According to Mercer’s Pensions risk survey, the rise was driven by an £9 billion boost in liabilities
The accounting deficit for defined benefit (DB) pension schemes at the UK’s top 350 FTSE organisations rose by £5 billion to £81 billion in May this year, up from £76 billion in April 2021.
According to Mercer’s Pensions risk survey, which analysed pension scheme deficits calculated using the approach organisations have to adopt for their corporate accounts, the increase was driven by an £9 billion boost in liabilities. Liability values increased from £875 billion at the end of April to £884 billion at the end of May, aided by a drop in corporate bond yields and a small rise in inflation expectations.
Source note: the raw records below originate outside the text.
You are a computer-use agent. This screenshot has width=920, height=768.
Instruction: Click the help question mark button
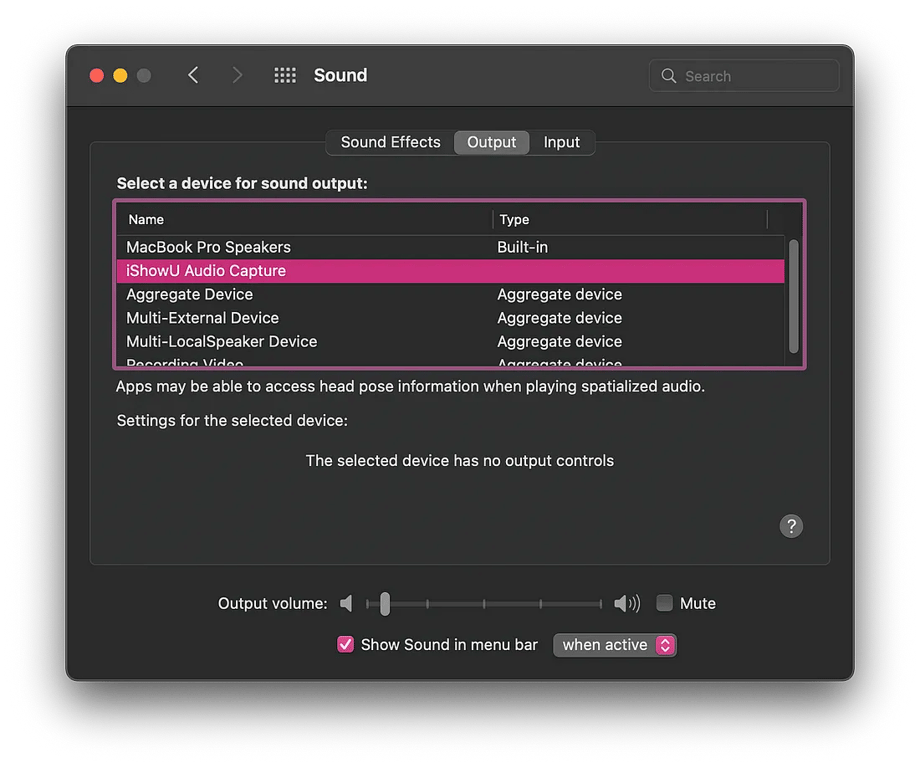click(x=791, y=526)
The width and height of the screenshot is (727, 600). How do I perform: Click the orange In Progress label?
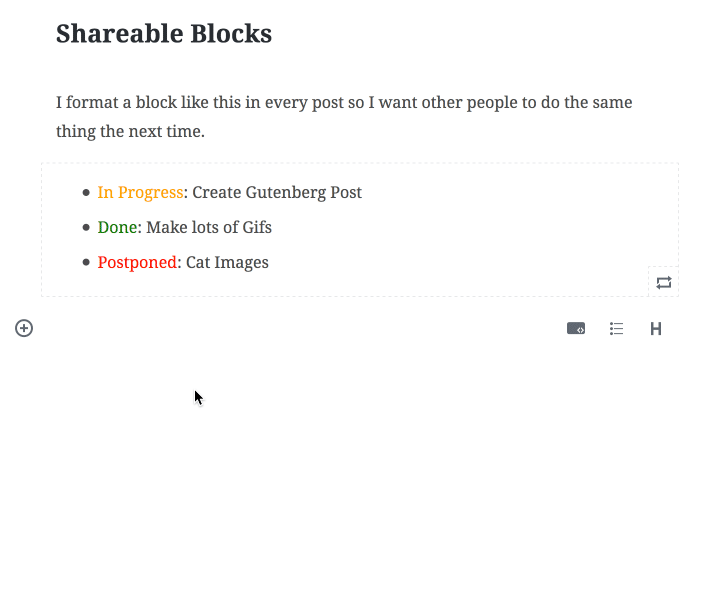[140, 192]
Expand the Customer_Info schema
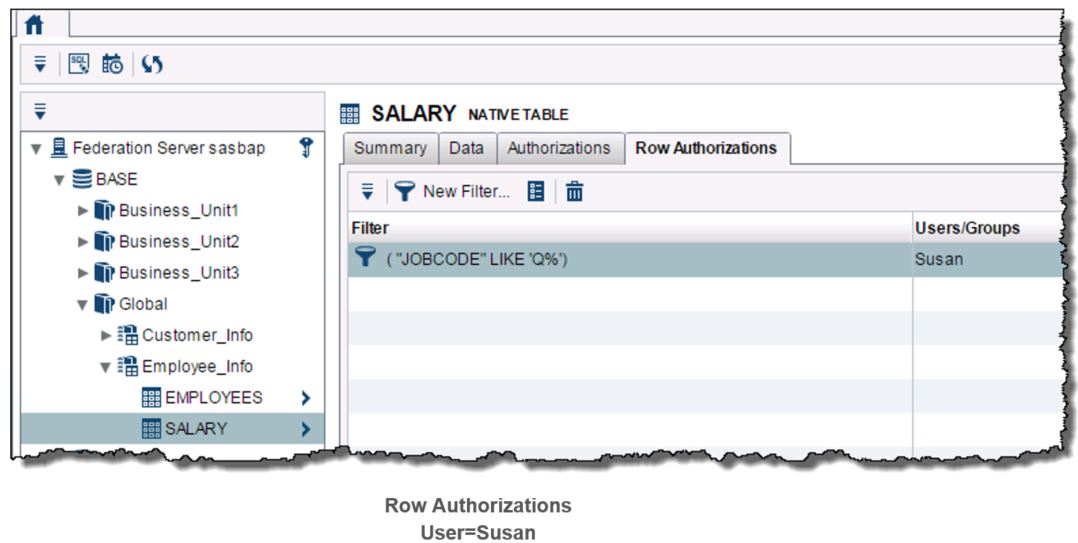 click(107, 335)
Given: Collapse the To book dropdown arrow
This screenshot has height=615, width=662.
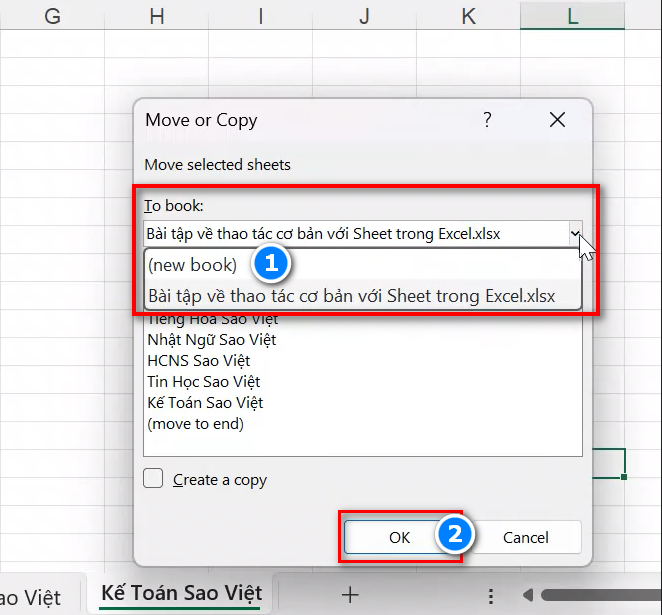Looking at the screenshot, I should coord(575,234).
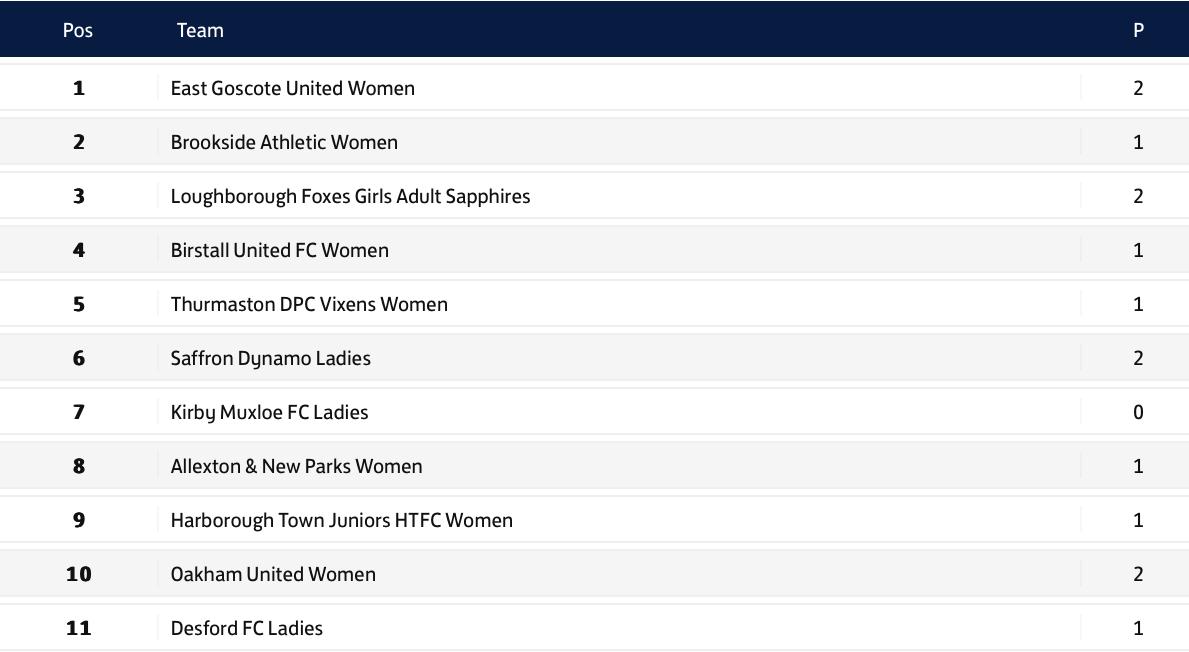The image size is (1189, 652).
Task: Select Kirby Muxloe FC Ladies
Action: [x=269, y=412]
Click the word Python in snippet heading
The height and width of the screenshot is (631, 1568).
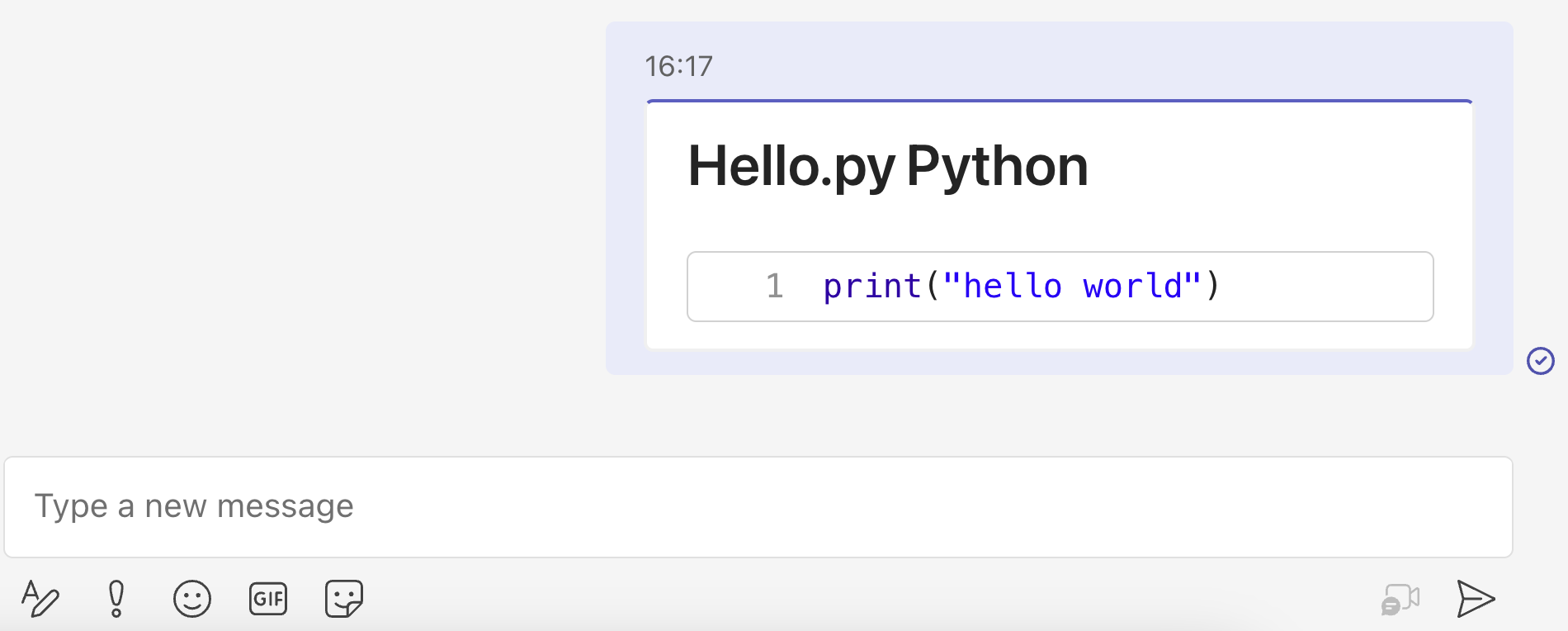pos(998,166)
Asset values increased by £4 billion during the same time period, rising from £799 billion at the end of April to £803 billion.
Tess Page, partner and UK wealth trustee leader at Mercer, explained that the survey data relates to about 50% of all UK pension scheme liabilities and the data underlying the research is refreshed as companies report their end of year accounts.
She said: In its 2021 Annual Funding Statement, the Pensions Regulator issued a clear call to action on the need for an integrated approach to managing funding and investment risk that reflects the employer’s covenant and incorporates a path towards a long-term objective.
Page added: We are all starting to feel optimistic about the easing of restrictions, but in a post-crisis world trustees need, more than ever, to understand what level of cash contributions employers can truly afford and where their risks lie. Aligning all stakeholders on a path toward a long-term objective must be the focus as we emerge from lockdown life.